___ TEXT PROVIDED

In block 640, the automated wagering system 100 can receive one or more wagers for one or more users 110. Each wager may be for a unique selected wager option. The users 110 may select their wager options via the user terminal 120 which may be paper-based, or any computing machine such as a smartphone, computer terminal, browser, or kiosk system.

In block 650, the automated wagering system 100 can receive a payment for each wager. The payment amount may be specified before the start of wagering. The payment amount may be the same for each wager option (each matrix square) or the payment amount may vary from wager option to wager option based upon various historical or expectation statistics.

One example of a dynamic pricing model may be employed when the wager options outcome numbers (the square's integer pairs) are randomly drawn from an exhaustive pool of all potential scoring outcomes such that the score pairs are uniquely selected and thus non-repeatable. The price for the first square may be fixed and pre-specified, but the price for each successive square (wager option), or set of squares, purchased may be dependent upon a combination of the integer pairs assigned to previously purchased squares and the remaining integer pairs associated with the unpurchased squares. The assigned random integer pairs may be revealed to all users 110 upon square purchase, thus the remaining integer pairs for the unpurchased squares may be known. A dynamic pricing algorithm may be used that is based upon known historical probability associated with integer pairs (such as those in the historical outcome matrix 400). The dynamic pricing algorithm may be used to determine the price for any square, or set of squares, to be purchased. The price for each successive square, or set of squares, purchased after the first square may be dependent upon the price to purchase the first square and the collective probability associated with the remaining integer pairs and the number of unpurchased squares (wager options).

In block 660, the automated wagering system 100 can cease receiving wagers in response to all wager options having been selected for a wager.

In block 670, the automated wagering system 100 can calculate a purchase option metric to determine if the house should opt to purchase any unselected wager options or not. With the option to purchase all remaining squares, the house can force exactly one square (wager option) will have been assigned the corresponding winning ordered pair. Of course that square may be owned by a user 110 or by the house. By selecting the option not to purchase the remaining squares (wager options), the random ordered independent integer pair assignments may result in the house risking a possibility of paying out multiple winners.

In block 680, the automated wagering system 100 can identify one or more winning wager options from actual payout event. For example, if the payout event is the final score of a game, once the game ends, the final score can be accessed to identify the winning wager (or wagers if they are not unique).

______
___ EXTRACTED RECORDS

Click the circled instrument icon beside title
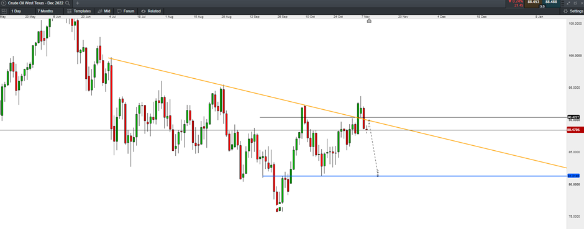Viewport: 584px width, 229px height. tap(3, 3)

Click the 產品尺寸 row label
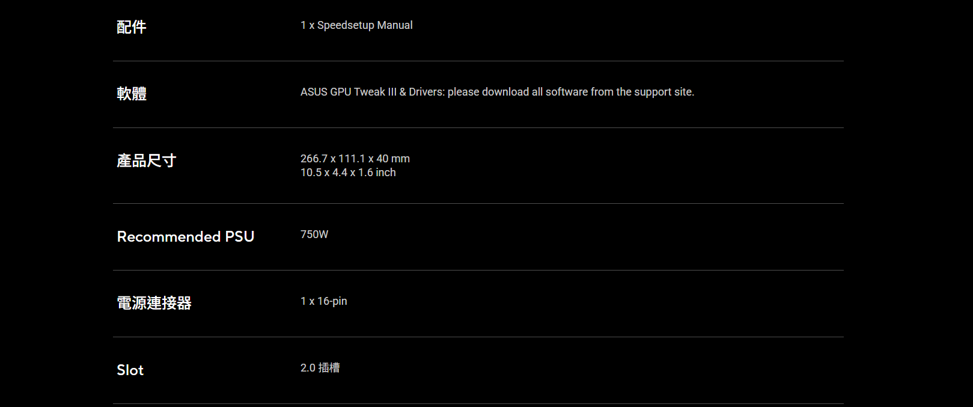click(146, 161)
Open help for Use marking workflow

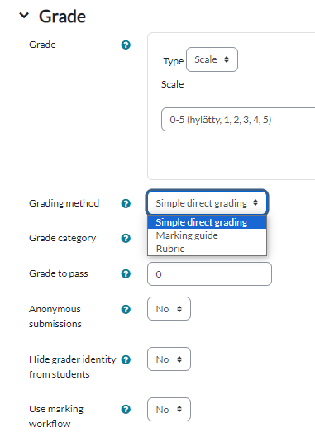pyautogui.click(x=126, y=409)
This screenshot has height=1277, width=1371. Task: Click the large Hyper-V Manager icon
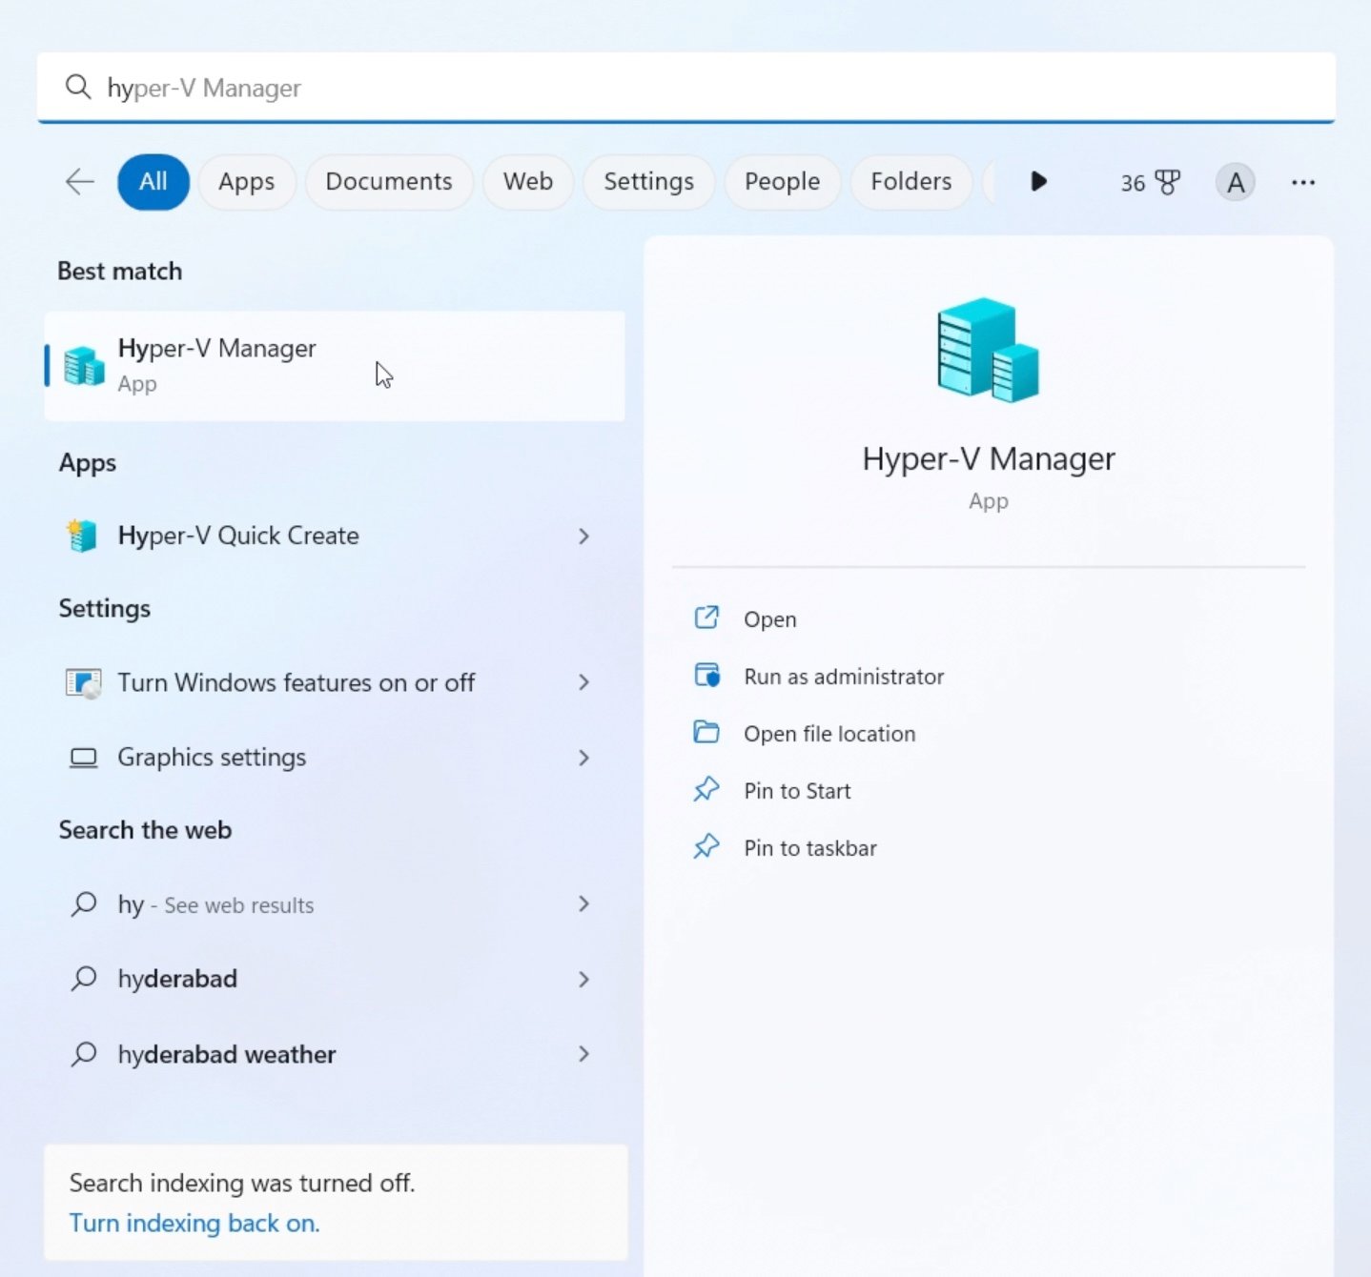coord(988,350)
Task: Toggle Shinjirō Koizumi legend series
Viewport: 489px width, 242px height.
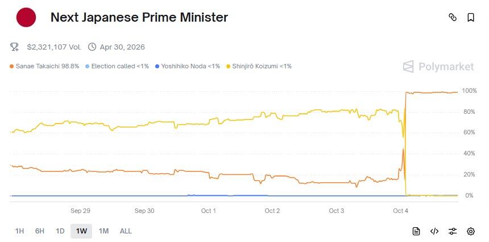Action: [259, 67]
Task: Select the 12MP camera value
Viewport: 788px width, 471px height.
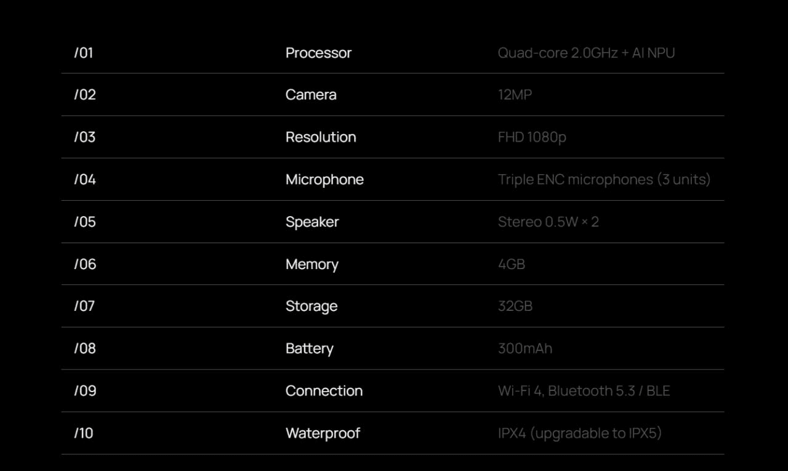Action: point(515,95)
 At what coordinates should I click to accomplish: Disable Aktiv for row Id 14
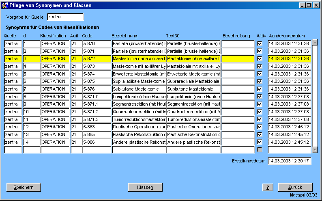(x=260, y=142)
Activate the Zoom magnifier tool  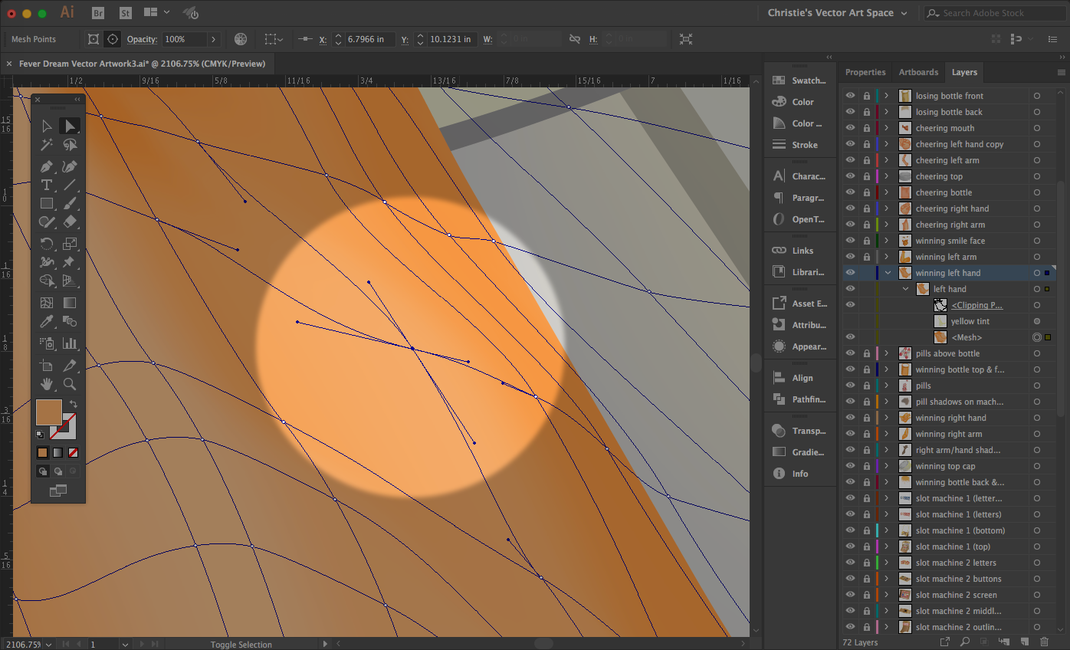70,384
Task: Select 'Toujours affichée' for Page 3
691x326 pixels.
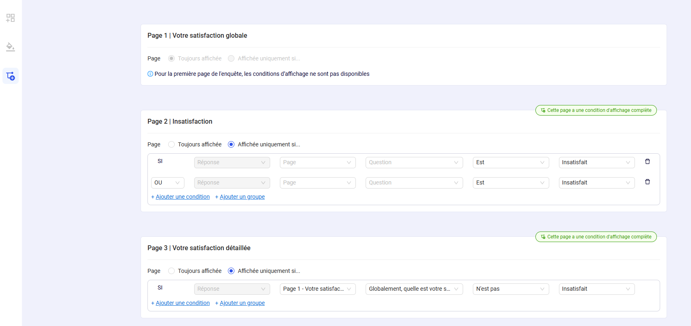Action: tap(171, 271)
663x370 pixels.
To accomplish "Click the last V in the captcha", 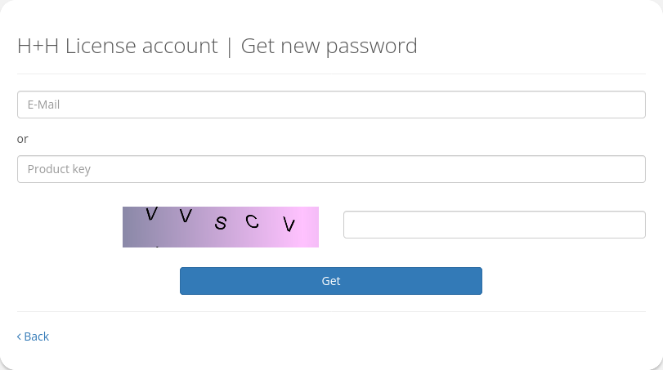I will point(289,225).
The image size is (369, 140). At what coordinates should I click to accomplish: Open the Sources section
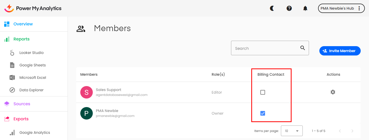pos(22,104)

______

PROMPT A: Pull out every line of the records that contains the string "Task", matching case exactly.
PROMPT B: Carry on the text about the automated wagering system from the point where it stops.
The records have no connection to the text about the automated wagering system.

EXERCISE RESPONSE A:
This screenshot has height=1277, width=1371. Task: Click the large Hyper-V Manager icon
Task: Toggle Shinjirō Koizumi legend series
Task: Select the 12MP camera value
Task: Select 'Toujours affichée' for Page 3

EXERCISE RESPONSE B:
In block 690, the automated wagering system 100 can allocate sum of received payments to the house or a user in response to the house or the user being associated with the winning wager. If a rake percentage (commission) was specified before wagering began, that amount may of course be retained by the house from any winnings allocated to users 110.

Example Systems

FIG. 7 depicts a computing machine 2000 and a module 2050 in accordance with one or more embodiments presented herein. The computing machine 2000 may correspond to any of the various computers, servers, mobile devices, embedded systems, or computing systems presented herein. The module 2050 may comprise one or more hardware or software elements configured to facilitate the computing machine 2000 in performing the various methods and processing functions presented herein. The computing machine 2000 may include various internal or attached components such as a processor 2010, system bus 2020, system memory 2030, storage media 2040, input/output interface 2060, and a network interface 2070 for communicating with a network 2080.

The computing machine 2000 may be implemented as a conventional computer system, an embedded controller, a laptop, a server, a mobile device, a smartphone, a set-top box, a kiosk, a vehicular information system, one more processors associated with a television, a customized machine, any other hardware platform, or any combination or multiplicity thereof. The computing machine 2000 may be a distributed system configured to function using multiple computing machines interconnected via a data network or bus system.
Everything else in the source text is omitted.